Root Cause The Ray head pod is incorrectly scheduled on a GPU worker node, causing resource accounting issues.

Solution Configure the head pod to use zero GPUs in your RayCluster specification:

apiVersion: ray.io/v1
kind: RayCluster
metadata:
  name: my-cluster
spec:
  headGroupSpec:
    rayStartParams:
      num-cpus: "0"
      num-gpus: "0"  # Ensure head pod doesn't claim GPU resources.
    # ... other head group configuration

2. AWS OFI plugin version issues (H100-specific)#

Symptoms

NCCL initialization failures on H100 instances
Works fine on A100 but fails on H100 with identical configuration
Malformed topology files

Root Cause Outdated aws-ofi-plugin in container images causes NCCL topology detection to fail on H100 instances.

Related issues

Solution

Update to a newer container image with an updated aws-ofi-plugin
Use the NCCL debugging script below to verify NCCL functions as expected
Consider hardware-specific configuration adjustments

Further troubleshooting#

If you continue to experience issues after following this guide:

Collect diagnostic information: Run the NCCL debugging script below and save the output
Check compatibility: Verify Ray, vLLM, PyTorch, and CUDA versions are compatible
Review logs: Examine Ray cluster logs and worker pod logs for additional error details
Hardware verification: Test with different GPU types if possible
Community support: Share your findings with the Ray and vLLM communities for additional help

Additional resources#

NCCL debugging script#

Use this diagnostic script to identify NCCL-related issues in your multi-node GPU setup:

#!/usr/bin/env python3
"""
NCCL Diagnostic Script for Multi-Node GPU Serving

This script helps identify NCCL configuration issues that can cause
multi-node GPU serving failures. Run this script on each node to verify
NCCL function before deploying distributed workloads.

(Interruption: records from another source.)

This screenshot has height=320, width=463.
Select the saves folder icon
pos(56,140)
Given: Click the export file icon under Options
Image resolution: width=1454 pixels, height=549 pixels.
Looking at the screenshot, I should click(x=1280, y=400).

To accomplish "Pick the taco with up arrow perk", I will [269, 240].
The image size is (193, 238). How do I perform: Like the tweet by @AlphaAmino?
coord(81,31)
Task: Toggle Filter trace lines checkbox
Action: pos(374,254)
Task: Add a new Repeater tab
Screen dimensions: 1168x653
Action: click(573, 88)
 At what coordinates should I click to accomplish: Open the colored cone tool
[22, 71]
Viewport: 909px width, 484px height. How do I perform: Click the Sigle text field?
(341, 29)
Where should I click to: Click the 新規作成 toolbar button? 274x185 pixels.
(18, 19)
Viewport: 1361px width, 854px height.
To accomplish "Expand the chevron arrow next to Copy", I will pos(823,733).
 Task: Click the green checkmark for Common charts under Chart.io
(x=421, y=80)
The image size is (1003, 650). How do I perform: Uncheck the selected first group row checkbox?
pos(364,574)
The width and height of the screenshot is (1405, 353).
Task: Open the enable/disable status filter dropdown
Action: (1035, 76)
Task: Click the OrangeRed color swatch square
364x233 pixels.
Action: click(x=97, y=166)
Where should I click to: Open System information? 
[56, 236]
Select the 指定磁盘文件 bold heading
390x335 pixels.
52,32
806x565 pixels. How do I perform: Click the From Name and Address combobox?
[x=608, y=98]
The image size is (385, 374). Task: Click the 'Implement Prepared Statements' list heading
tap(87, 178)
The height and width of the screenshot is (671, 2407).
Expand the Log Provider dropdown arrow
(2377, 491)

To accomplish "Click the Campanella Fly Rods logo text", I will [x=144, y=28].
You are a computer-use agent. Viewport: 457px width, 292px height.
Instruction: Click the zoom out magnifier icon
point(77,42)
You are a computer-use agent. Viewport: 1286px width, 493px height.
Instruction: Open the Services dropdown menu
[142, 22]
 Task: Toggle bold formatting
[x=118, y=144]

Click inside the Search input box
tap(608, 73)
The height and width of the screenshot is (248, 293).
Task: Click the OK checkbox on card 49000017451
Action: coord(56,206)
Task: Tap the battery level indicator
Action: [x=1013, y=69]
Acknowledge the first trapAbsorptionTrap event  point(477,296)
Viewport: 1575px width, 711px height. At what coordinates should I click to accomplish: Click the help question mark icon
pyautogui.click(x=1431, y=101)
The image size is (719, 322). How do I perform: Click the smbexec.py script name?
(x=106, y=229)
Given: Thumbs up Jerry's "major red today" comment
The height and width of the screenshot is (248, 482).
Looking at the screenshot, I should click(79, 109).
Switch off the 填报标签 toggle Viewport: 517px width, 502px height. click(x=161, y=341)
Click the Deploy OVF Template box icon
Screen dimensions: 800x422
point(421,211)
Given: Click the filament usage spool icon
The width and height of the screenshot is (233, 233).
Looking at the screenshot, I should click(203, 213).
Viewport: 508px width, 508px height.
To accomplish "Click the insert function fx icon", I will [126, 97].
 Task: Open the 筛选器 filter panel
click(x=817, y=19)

Usage: python3 multi-node-nccl-check.py
"""
import os
import sys
import socket
import torch
from datetime import datetime

def log(msg):
    """Log messages with timestamp for better debugging."""
    timestamp = datetime.now().strftime("%H:%M:%S")
    print(f"[{timestamp}] {msg}", flush=True)

def print_environment_info():
    """Print relevant environment information for debugging."""
    log("=== Environment Information ===")
    log(f"Hostname: {socket.gethostname()}")
    log(f"CUDA_VISIBLE_DEVICES: {os.environ.get('CUDA_VISIBLE_DEVICES', 'not set')}")
    
    # Print all NCCL-related environment variables.
    nccl_vars = [var for var in os.environ.keys() if var.startswith('NCCL_')]
    if nccl_vars:
        log("NCCL Environment Variables:")
        for var in sorted(nccl_vars):
            log(f"  {var}: {os.environ[var]}")
    else:
        log("No NCCL environment variables set")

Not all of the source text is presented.